MURILLO EL FRUTO, Spain—Lehigh Technologies Inc., the Tucker, Ga.-based producer of micronized rubber powders from end-of-life tires and post-industrial rubber, has completed its new MRP production facility in Murillo el Fruto.
The plant, located in a village in the northern Spanish province of Navarra, has an annual production capacity of 10,000 metric tons of MRPs, according to Lehigh.
The first Lehigh production facility outside of the U.S., the Murillo el Fruto plant was commissioned in late June, and it incorporates Lehigh's proprietary cryogenic turbo mill technology to manufacture MRPs.
Jex Engineering Co.
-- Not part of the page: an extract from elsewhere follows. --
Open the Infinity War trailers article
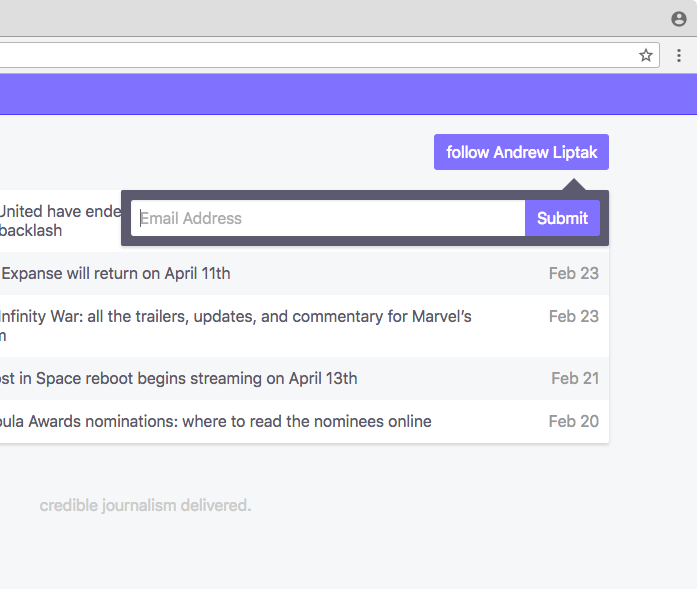tap(236, 317)
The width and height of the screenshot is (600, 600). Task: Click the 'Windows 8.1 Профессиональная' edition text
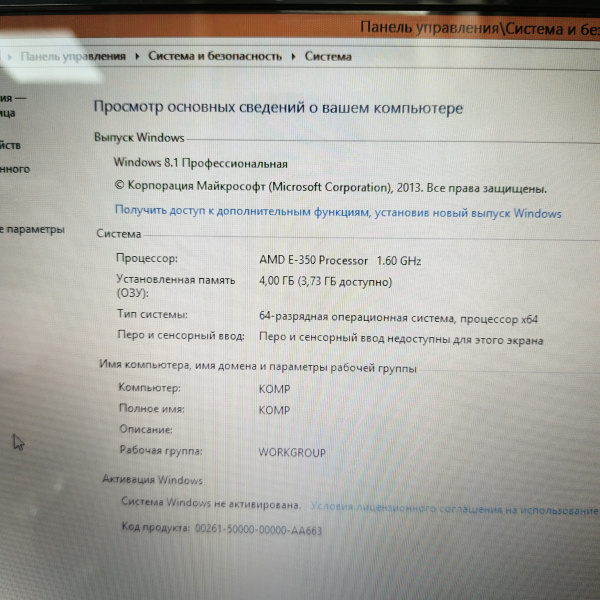[201, 163]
Ltd., a Grimsby, England-based engineering firm, executed construction of the Murillo el Fruto plant with support from the Dennis Group and Air Products & Chemicals Inc., according to Lehigh.
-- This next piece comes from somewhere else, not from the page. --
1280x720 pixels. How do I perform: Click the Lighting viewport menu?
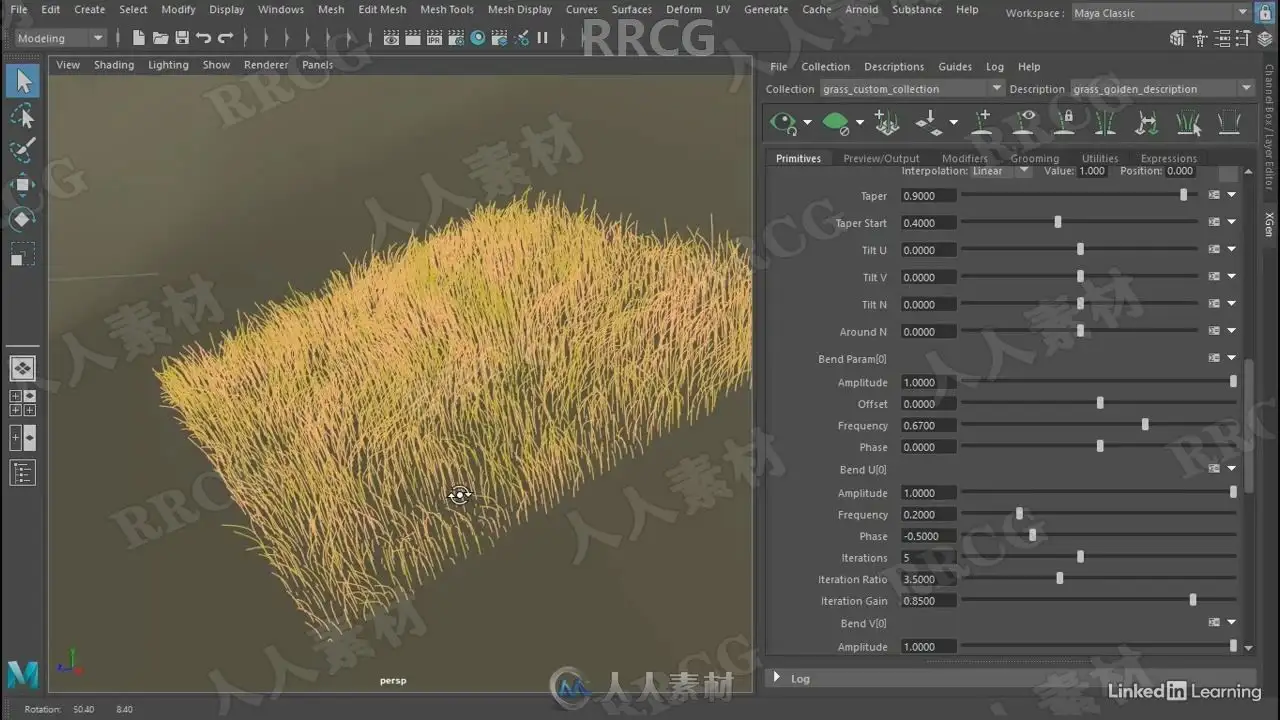pos(168,65)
The Lehigh production line is located next to the operations of Indugarbi NFU, a leading Spanish tire recycler operated by Lehigh's Spanish partner, Barcelona-based HERA Holding.
Lehigh began its association with HERA in 2014 and signed a full joint venture agreement with the company in 2016, according to Lehigh CEO Alan Barton.
"Before the completion of the Navarra plant, HERA sold us granulate from end-of-life tires sourced in Spain, and shipped it to the U.S.," Barton said. "We made the MRPs in Tucker and shipped them back to Spain, to meet the European Union's content regulations."
Lehigh became a wholly owned subsidiary of Michelin in October 2017 and now is part of the tire maker's High Technology Materials Business Unit. Lehigh, which has supplied MRPs to Michelin for the past 10 years, is an integral part of the tire maker's Sustainable Mobility Plan, in which it plans to have 80-percent recycled content in its tires and recycle 100 percent of its tires by 2048.
As in the U.S., Lehigh has several tire manufacturing customers in Europe and the Middle East, as well as many customers in non-tire applications such as bitumen, coatings, construction materials and polyurethanes.
"It's the same mix as in the U.S.," he said.
While nothing definitive yet, Lehigh plans at some point to have production facilities in other parts of the world. Asia and South America are next on the company's list, he said.
"But we were focused on Europe, because we had a significant amount of customers we had to supply," he said.